Zitierter Text:

----------------------------------------

Interview mit Matthias Platzeck in der Frankfurter Rundschau

Veröffentlicht am 11.03.2005 in Landespolitik

„Die Politik des ‚Weiter so’ geht nicht mehr“

Ministerpräsident Platzeck will das Gießkannenprinzip
durch gezielte Förderung von Wachstumsregionen ersetzen

Frankfurter Rundschau:
Herr Platzeck, entwickeln Sie sich in der SPD zum Experten für unbequeme Wahrheiten?
Matthias Platzeck:
Es gilt für mich das von manchem für die die Politik bestrittene Prinzip: ehrlich währt am längsten.

Frankfurter Rundschau:
Die jüngste Wahrheit, mit der Sie halb Brandenburg auf die Barrikaden getrieben haben, ist die Reform der Wirtschaftsförderung.
Matthias Platzeck:
Wir haben in Brandenburg eine Arbeitslosenquote von über 20 Prozent, im vergangenen Jahr sind über 20 000 junge Leute abgewandert. Die Zahl der Einwohner geht durch den Geburtenknick in bestimmten Regionen drastisch zurück. Eine Politik des „Weiter so“ geht da nicht mehr.
Frankfurter Rundschau:
Das Gießkannenprinzip wird abgeschafft. Die Förderung fließt in die Wachstumsregionen…
Matthias Platzeck:
Die Gießkanne gibt es schon seit geraumer Zeit nicht mehr. Jetzt aber müssen wir uns auf die Regionen und Branchen konzentrieren, in denen zukunftsfähige Arbeitsplätze entstehen.
Frankfurter Rundschau:
Dass heißt, es gibt Regionen mit ökonomischen Perspektiven und solche ohne?
Matthias Platzeck:
Nein, aber nicht alle haben eine industrielle. Die Wachstumskerne müssen in die Lage versetzt werden, andere Regionen mit zu tragen.
Frankfurter Rundschau:
Brandenburgs Zukunft liegt in der Metropolregion, im Speckgürtel rund um Berlin?
Matthias Platzeck:
Das ist eine Zuspitzung. Der Wirtschaftsraum rund um Berlin entwickelt sich, das wirkt in das ganze Land hinein. Ich habe aber im selben Atemzug gesagt, keine Region des Landes wird abgekoppelt. Im übrigen: Etliche große Wertschöpfungszentren liegen im äußeren Raum.
Frankfurter Rundschau:
Aber die veränderte Infrastrukturpolitik ändert doch das Binnenverhältnis des Landes, im Speckgürtel wird weiter investiert. In den Randregionen werden Städte zurückgebaut, Schulen geschlossen.
Matthias Platzeck:
Die Frage ist, lassen wir zu, dass sich dieses Binnenverhältnis im Selbstlauf schlecht organisiert, wie bisher, oder sagen wir offensiv, wenn jemand an seinem Wohnort derzeit keine Perspektive hat. Dann ist es besser, er zieht innerhalb des Landes um, er macht sich in unsere Wachstumsregionen auf, statt nach Bayern.

----------------------------------------

(Auszug aus dem Datensatz)

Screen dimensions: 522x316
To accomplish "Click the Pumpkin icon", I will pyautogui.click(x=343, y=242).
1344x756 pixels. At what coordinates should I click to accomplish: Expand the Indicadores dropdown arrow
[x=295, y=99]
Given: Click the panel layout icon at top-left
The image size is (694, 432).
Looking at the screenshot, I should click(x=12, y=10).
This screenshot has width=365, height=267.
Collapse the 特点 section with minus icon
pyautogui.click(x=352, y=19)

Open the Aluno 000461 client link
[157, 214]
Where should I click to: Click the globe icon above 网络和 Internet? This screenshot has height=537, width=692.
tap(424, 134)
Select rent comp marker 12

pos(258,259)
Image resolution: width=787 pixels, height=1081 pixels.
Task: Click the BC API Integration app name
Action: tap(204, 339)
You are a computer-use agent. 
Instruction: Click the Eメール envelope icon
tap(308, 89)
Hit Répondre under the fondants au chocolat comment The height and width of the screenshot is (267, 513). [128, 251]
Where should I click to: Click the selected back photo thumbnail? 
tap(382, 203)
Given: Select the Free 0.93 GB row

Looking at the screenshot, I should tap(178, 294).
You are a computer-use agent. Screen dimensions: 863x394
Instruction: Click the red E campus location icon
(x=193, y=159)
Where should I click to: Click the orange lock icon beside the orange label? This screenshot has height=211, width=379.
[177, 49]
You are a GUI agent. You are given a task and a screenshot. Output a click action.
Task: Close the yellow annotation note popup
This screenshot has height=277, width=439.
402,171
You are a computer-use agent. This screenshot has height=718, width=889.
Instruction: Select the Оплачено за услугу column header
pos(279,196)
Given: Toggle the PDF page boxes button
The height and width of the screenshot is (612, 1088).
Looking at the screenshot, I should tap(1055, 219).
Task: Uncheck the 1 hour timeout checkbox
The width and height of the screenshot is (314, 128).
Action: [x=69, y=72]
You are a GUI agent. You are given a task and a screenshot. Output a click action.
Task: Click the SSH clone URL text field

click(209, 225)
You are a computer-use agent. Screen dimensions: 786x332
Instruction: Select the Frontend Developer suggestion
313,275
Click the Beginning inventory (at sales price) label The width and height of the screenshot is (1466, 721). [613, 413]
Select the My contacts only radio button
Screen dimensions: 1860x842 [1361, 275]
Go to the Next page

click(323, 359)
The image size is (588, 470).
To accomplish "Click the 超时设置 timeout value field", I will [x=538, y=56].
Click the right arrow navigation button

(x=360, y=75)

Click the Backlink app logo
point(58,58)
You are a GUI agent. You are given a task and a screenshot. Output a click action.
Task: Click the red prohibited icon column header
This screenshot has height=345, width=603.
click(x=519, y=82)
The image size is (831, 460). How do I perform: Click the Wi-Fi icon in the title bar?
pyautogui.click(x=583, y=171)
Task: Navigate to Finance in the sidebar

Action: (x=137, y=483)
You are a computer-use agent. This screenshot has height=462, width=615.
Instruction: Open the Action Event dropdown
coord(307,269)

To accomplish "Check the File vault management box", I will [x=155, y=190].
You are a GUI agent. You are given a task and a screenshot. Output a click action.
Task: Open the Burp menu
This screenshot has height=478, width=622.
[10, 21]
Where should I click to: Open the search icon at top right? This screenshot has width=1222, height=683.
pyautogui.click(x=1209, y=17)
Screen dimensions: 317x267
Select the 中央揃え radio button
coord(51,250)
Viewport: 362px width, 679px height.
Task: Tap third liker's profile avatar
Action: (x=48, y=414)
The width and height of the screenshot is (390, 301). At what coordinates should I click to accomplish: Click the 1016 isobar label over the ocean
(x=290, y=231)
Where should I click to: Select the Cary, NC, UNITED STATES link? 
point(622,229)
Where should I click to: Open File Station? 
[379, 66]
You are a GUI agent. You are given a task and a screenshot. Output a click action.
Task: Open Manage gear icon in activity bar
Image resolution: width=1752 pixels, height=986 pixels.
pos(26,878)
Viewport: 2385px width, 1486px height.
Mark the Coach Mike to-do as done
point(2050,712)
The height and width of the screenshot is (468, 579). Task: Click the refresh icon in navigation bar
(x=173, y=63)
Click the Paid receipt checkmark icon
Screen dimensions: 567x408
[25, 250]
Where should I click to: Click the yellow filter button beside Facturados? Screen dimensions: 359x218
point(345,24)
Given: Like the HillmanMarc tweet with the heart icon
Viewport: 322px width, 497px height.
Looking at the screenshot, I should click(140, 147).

----------------------------------------

Deine Aufgaben:
A: Beantworte diese Fragen mit Angaben aus dem Platzeck-Interview:
(i) Wie hoch ist die Arbeitslosenquote in Brandenburg laut Platzeck?
(ii) Wie viele junge Leute sind im vergangenen Jahr abgewandert?
(iii) Wohin sollte jemand ohne Perspektive an seinem Wohnort nach Platzecks Worten besser ziehen als nach Bayern?
B: Stimmen diese Aussagen mit dem Platzeck-Interview überein? Antworte jeweils mit Ja oder Nein und zitiere die entscheidenden Worte.
(i) Platzeck sagt, das Gießkannenprinzip sei erst vor Kurzem weggefallen.
(ii) Platzeck sagt, keine Region des Landes werde abgekoppelt.
(iii) Laut Platzeck liegen alle großen Wertschöpfungszentren im Speckgürtel um Berlin.
C: Schreib das Platzeck-Interview nach seinem letzten Satz weiter.

Lösungen:
A:
(i) Über 20 Prozent.
(ii) Über 20 000.
(iii) In die Wachstumsregionen des Landes.

B:
(i) Nein: „Die Gießkanne gibt es schon seit geraumer Zeit nicht mehr.“
(ii) Ja: „keine Region des Landes wird abgekoppelt“
(iii) Nein: „Etliche große Wertschöpfungszentren liegen im äußeren Raum.“

C:
Frankfurter Rundschau:
Seit ihrem Pro-Hartz-IV-Wahlkampf im Sommer gelten Sie ja als jemand, der mit unbequemen Wahrheiten Erfolg hat…
Matthias Platzeck:
… mal sehen wie lange das anhält.
Frankfurter Rundschau:
Zu welchen unbequemen Wahrheiten würden Sie angesichts von fünf Millionen Arbeitslosen dem Bundeskanzler raten?
Matthias Platzeck:
Wer, wie Gerhard Schröder, den größten Umbruch der Sozialsysteme seit 1945 initiiert hat, dem zolle ich großen Respekt. Der hat keine öffentlichen Ratschläge nötig.
Frankfurter Rundschau:
Kann die Bundesregierung jetzt die Hände in den Schoß legen?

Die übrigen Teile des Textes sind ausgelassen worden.